(Dataset entries)
● ● ●
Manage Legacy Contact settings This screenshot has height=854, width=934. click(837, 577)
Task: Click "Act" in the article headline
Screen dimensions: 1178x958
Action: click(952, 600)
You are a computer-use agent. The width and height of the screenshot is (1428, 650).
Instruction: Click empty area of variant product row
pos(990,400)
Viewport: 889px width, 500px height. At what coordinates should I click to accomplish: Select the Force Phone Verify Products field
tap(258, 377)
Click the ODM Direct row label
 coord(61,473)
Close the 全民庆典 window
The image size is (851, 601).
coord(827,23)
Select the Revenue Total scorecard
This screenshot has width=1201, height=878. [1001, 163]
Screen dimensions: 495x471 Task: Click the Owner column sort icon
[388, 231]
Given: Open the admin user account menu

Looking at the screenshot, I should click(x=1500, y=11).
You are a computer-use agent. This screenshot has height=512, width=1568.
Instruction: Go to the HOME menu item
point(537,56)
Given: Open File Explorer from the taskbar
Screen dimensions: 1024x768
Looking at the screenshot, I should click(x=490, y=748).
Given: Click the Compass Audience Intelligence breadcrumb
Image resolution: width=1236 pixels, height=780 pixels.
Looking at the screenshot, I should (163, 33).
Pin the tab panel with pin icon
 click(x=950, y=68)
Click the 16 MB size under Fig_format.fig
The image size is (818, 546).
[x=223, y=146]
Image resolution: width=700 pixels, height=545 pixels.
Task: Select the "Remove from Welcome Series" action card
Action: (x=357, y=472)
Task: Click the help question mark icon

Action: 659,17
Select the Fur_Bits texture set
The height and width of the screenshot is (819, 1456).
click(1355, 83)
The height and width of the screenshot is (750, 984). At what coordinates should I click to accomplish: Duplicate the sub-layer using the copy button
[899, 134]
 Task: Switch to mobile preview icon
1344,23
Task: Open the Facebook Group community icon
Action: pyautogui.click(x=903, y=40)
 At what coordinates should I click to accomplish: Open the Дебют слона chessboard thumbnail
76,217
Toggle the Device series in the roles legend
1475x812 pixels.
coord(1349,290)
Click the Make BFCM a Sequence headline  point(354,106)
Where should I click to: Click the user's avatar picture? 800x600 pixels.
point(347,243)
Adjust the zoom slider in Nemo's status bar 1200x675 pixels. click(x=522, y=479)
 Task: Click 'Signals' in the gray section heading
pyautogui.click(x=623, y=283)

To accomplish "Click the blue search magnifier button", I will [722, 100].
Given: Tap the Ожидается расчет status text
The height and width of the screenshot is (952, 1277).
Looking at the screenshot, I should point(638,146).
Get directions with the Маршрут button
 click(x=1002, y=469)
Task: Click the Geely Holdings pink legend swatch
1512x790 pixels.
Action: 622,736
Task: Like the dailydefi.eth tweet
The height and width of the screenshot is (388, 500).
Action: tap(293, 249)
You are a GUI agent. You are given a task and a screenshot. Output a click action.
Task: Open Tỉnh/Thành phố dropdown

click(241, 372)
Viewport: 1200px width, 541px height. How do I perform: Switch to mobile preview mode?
● ● ●
Exercise instructions | Each line in the entries above, starting at the line with "Screen dimensions: 1178x958" and ending at the line with "Given: Open File Explorer from the taskbar", is to be printed exactly, and only those lines.

Answer for the task |
Screen dimensions: 1178x958
Action: click(952, 600)
You are a computer-use agent. The width and height of the screenshot is (1428, 650).
Instruction: Click empty area of variant product row
pos(990,400)
Viewport: 889px width, 500px height. At what coordinates should I click to accomplish: Select the Force Phone Verify Products field
tap(258, 377)
Click the ODM Direct row label
 coord(61,473)
Close the 全民庆典 window
The image size is (851, 601).
coord(827,23)
Select the Revenue Total scorecard
This screenshot has width=1201, height=878. [1001, 163]
Screen dimensions: 495x471 Task: Click the Owner column sort icon
[388, 231]
Given: Open the admin user account menu

Looking at the screenshot, I should click(x=1500, y=11).
You are a computer-use agent. This screenshot has height=512, width=1568.
Instruction: Go to the HOME menu item
point(537,56)
Given: Open File Explorer from the taskbar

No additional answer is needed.